Football is just the best sport! To be able to encourage and guide, especially youngsters, into a passion for football and yield so much enjoyment with so many little characters and personalities – it’s the best job for mental wellbeing and fitness.
As a female in the grassroots game have you ever had to overcome any barriers?
Being bypassed/ignored and patronised is what I struggled with most, especially in my early days. As my husband was an assistant coach on some match days, male managers would approach him to discuss the match arrangements and talk over me or passed me by. He would say that I am the manager of the team (especially when I was the manager of a boys’ team U6-U17 for Old Catton JFC) and they would look or have a gesture of shock, literally shock! Then greet me with such things as “Oh hello love”, “Should be a good game darling” etc. I overcame it by knowing my stuff; attending all coaching CPD sessions available, completing the FA Youth Awards, and other CPD etc… as well as knowing the offside laws, so that I couldn’t be patronised for being a female in the game. This was proved when I took my U15 boys’ team to the NCYFL Plate Final and stunned them all with fantastic football, team spirit and a great win. I was told I was the first female manager to do this and as far as I know am the only one to date.
What else could we do at a local level to get more females involved in Norfolk Football?
Personally, I think Norfolk are doing a good job. The relationship with Norfolk FA and NWGFL seems to be a very good one. Earlier in the pathway, i.e., Weetabix Wildcats is where we need to encourage more ‘mums’ to get involved – it’s not just for dads. I often encourage and support mums in my Old Catton Wildcats sessions to get involved and I now have one mum who is assisting and looking to take football badges. I am giving her all the support and encouragement to do this.
I think once their children are signed up to a team at a later age, it seems to become more about daughters and dads.
What would be your advice to other females who may wish to take a step into the game?
I would encourage any female to have a look at training with a team, especially a 7s so they can just start with the fun, it’s great fitness and learning of the game, without the bigger pressure that comes with playing 11v11. If you are going for a run, what better way to do that than with a football at your feet, it has way more purpose than just running.
What has been your highlight of being involved in Norfolk Football?
Becoming Aylsham U14 Girls at the end of their season in 2019, having conceded double figured score lines for nearly all their 50 matches. Trained all through the summer to teach a great unit of girls the game.

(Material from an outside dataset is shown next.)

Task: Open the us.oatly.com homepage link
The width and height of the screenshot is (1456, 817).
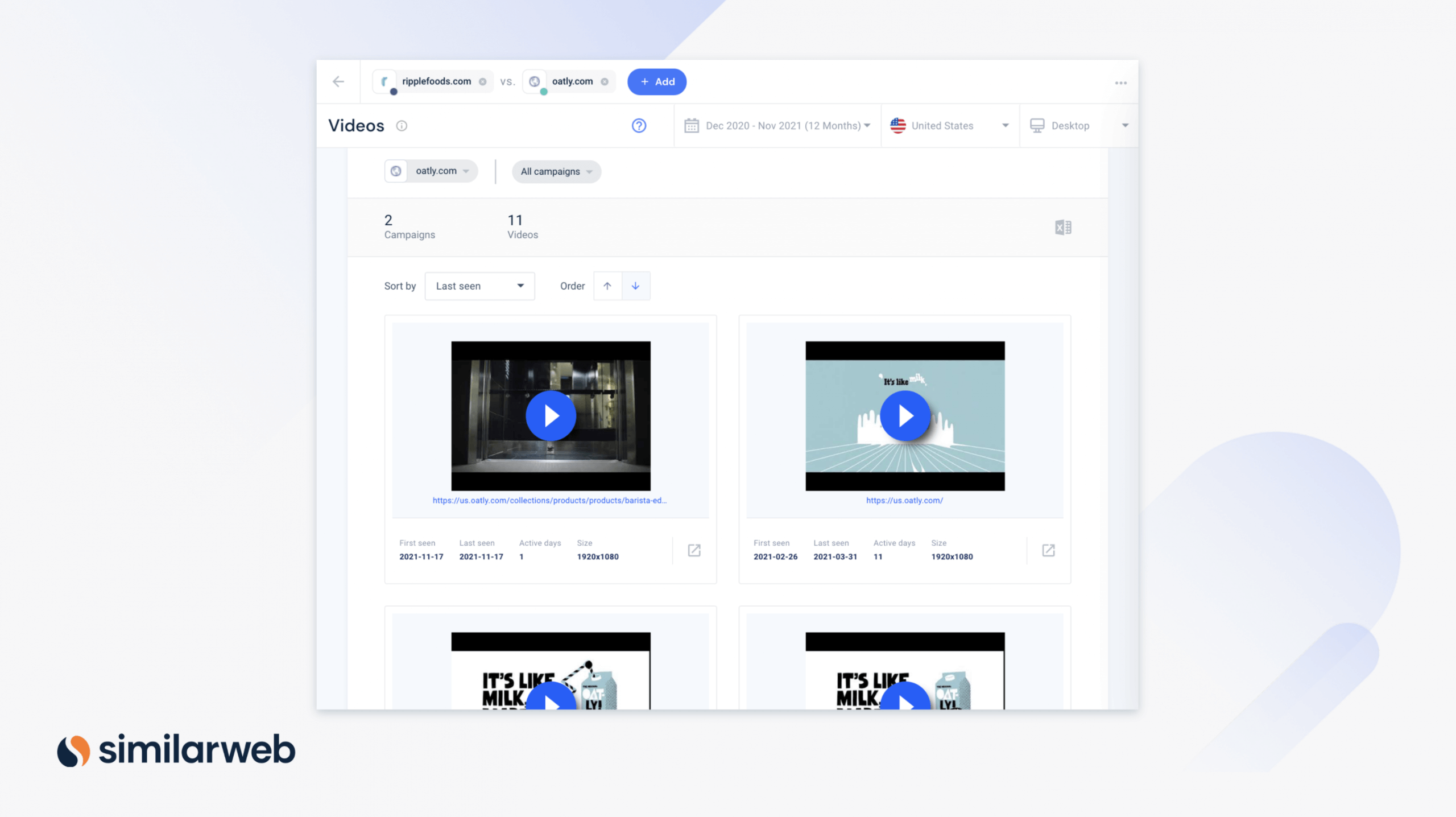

And then for them to get their first 0-0 draw in November 2019 was an awesome day of achievement for those girls.
Did anyone inspire you to get involved in the game?
Not so much to get involved, but to stay involved and reignite my passion in coaching football was accepting the opportunity to have a mentor. Tom Leeder was an inspiration in often reassuring me that I was doing a good job, with my insecurities that I didn’t think I was and telling me that “You got this”.